Material for this exercise »
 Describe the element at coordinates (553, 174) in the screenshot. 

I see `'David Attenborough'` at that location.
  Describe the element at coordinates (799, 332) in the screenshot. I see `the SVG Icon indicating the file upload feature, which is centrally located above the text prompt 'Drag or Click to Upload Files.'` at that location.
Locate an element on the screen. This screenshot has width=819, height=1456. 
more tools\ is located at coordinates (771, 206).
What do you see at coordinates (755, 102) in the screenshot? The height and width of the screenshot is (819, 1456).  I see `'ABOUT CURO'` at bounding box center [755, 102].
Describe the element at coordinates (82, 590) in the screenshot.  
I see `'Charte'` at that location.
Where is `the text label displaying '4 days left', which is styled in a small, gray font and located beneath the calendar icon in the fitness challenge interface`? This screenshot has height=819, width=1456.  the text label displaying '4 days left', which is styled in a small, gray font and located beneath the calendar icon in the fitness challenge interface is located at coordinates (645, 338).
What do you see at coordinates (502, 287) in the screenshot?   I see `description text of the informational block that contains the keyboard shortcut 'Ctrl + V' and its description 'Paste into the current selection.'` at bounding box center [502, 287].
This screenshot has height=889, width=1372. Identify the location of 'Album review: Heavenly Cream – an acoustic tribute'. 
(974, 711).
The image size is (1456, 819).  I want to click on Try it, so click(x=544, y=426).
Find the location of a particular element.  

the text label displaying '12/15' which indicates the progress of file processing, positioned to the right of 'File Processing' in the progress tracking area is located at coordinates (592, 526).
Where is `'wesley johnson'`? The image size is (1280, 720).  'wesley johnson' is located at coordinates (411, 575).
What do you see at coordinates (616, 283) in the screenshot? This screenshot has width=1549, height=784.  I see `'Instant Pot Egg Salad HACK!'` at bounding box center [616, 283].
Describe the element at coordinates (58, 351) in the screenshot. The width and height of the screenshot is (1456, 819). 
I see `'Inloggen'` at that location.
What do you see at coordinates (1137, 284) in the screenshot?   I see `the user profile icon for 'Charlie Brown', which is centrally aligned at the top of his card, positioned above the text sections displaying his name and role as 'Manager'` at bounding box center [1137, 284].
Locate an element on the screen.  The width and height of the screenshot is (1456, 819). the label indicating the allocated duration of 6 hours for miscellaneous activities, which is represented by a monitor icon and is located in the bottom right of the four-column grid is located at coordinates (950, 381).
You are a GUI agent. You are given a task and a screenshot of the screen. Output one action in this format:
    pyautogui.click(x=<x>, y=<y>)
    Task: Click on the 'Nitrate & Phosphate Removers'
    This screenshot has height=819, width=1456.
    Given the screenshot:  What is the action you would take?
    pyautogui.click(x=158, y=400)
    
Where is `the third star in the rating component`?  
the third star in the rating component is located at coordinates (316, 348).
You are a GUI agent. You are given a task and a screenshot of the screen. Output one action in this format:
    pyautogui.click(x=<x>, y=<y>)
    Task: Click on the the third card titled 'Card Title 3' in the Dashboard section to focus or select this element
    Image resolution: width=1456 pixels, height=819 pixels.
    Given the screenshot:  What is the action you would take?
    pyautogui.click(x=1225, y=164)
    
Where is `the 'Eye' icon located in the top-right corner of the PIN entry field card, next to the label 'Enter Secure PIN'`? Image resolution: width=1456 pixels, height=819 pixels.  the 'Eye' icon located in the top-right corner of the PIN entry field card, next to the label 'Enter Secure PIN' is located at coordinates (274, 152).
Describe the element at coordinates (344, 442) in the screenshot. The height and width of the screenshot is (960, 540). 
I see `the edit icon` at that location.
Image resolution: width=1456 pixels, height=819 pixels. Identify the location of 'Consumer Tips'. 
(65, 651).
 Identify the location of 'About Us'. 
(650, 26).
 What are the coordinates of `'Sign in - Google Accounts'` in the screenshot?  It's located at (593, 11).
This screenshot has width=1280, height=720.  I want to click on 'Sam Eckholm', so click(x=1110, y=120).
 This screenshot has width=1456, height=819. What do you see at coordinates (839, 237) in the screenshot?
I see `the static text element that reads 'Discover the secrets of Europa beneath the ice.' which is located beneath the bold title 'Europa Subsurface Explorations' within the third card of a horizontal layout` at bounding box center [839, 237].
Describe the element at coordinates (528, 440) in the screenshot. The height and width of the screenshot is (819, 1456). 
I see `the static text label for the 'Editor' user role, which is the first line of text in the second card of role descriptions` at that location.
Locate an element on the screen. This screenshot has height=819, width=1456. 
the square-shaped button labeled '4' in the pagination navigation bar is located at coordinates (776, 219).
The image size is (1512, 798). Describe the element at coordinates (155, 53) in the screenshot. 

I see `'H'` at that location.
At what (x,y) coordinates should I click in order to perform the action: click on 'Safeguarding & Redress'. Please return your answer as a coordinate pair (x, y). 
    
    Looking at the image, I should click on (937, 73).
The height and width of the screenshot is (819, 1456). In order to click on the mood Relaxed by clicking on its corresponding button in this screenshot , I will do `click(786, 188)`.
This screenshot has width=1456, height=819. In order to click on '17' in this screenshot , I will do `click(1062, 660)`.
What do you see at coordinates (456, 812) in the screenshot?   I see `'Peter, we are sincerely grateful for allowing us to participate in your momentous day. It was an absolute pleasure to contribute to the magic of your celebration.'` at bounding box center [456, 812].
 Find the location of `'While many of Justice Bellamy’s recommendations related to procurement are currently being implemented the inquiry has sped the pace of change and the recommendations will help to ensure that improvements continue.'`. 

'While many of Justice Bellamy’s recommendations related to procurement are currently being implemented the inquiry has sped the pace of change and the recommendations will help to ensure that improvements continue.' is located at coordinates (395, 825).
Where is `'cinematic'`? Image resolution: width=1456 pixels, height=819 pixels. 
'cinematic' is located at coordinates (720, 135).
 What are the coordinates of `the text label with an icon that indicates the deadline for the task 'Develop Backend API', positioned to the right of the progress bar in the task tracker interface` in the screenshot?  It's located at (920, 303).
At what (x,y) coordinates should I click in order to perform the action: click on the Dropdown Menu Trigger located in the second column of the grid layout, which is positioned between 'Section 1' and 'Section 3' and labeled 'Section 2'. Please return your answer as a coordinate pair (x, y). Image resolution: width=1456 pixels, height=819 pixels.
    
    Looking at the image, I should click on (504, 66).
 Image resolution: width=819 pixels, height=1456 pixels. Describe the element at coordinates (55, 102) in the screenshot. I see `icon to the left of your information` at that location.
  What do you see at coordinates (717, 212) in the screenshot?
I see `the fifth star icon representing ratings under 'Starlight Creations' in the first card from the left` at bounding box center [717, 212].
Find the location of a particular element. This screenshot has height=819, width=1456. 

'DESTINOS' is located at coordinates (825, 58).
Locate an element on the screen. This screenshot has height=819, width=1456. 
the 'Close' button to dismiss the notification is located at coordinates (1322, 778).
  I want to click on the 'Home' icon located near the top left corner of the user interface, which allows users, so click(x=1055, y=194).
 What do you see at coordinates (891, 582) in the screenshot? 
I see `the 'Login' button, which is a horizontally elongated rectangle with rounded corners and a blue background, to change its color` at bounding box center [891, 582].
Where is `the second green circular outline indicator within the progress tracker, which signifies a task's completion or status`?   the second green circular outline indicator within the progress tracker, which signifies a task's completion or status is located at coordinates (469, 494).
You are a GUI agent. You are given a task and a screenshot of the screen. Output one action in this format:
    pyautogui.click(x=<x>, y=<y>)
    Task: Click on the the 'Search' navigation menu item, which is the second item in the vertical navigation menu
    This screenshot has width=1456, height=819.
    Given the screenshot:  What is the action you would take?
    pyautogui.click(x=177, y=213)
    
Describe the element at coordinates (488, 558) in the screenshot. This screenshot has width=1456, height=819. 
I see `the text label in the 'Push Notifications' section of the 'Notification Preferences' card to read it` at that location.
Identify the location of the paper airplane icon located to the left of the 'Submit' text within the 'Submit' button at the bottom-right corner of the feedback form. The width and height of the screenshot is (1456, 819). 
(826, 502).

What is being asked » Put the material above, starting with the line that contains "This screenshot has height=889, width=1372." and going on through the line that contains "coordinates (950, 381).", into a two-column CSV with the columns request and answer. Give one row per request, with each value in one quoted field and any line breaks replaced by spaces.

Complete response »
request,answer
"This screenshot has height=889, width=1372. Identify the location of 'Album review: Heavenly Cream – an acoustic tribute'.","(974, 711)."
"The image size is (1456, 819).","I want to click on Try it, so click(x=544, y=426)."
"Find the location of a particular element.","the text label displaying '12/15' which indicates the progress of file processing, positioned to the right of 'File Processing' in the progress tracking area is located at coordinates (592, 526)."
"Where is `'wesley johnson'`? The image size is (1280, 720).","'wesley johnson' is located at coordinates (411, 575)."
"What do you see at coordinates (616, 283) in the screenshot? This screenshot has width=1549, height=784.","I see `'Instant Pot Egg Salad HACK!'` at bounding box center [616, 283]."
"Describe the element at coordinates (58, 351) in the screenshot. The width and height of the screenshot is (1456, 819).","I see `'Inloggen'` at that location."
"What do you see at coordinates (1137, 284) in the screenshot?","I see `the user profile icon for 'Charlie Brown', which is centrally aligned at the top of his card, positioned above the text sections displaying his name and role as 'Manager'` at bounding box center [1137, 284]."
"Locate an element on the screen.","The width and height of the screenshot is (1456, 819). the label indicating the allocated duration of 6 hours for miscellaneous activities, which is represented by a monitor icon and is located in the bottom right of the four-column grid is located at coordinates (950, 381)."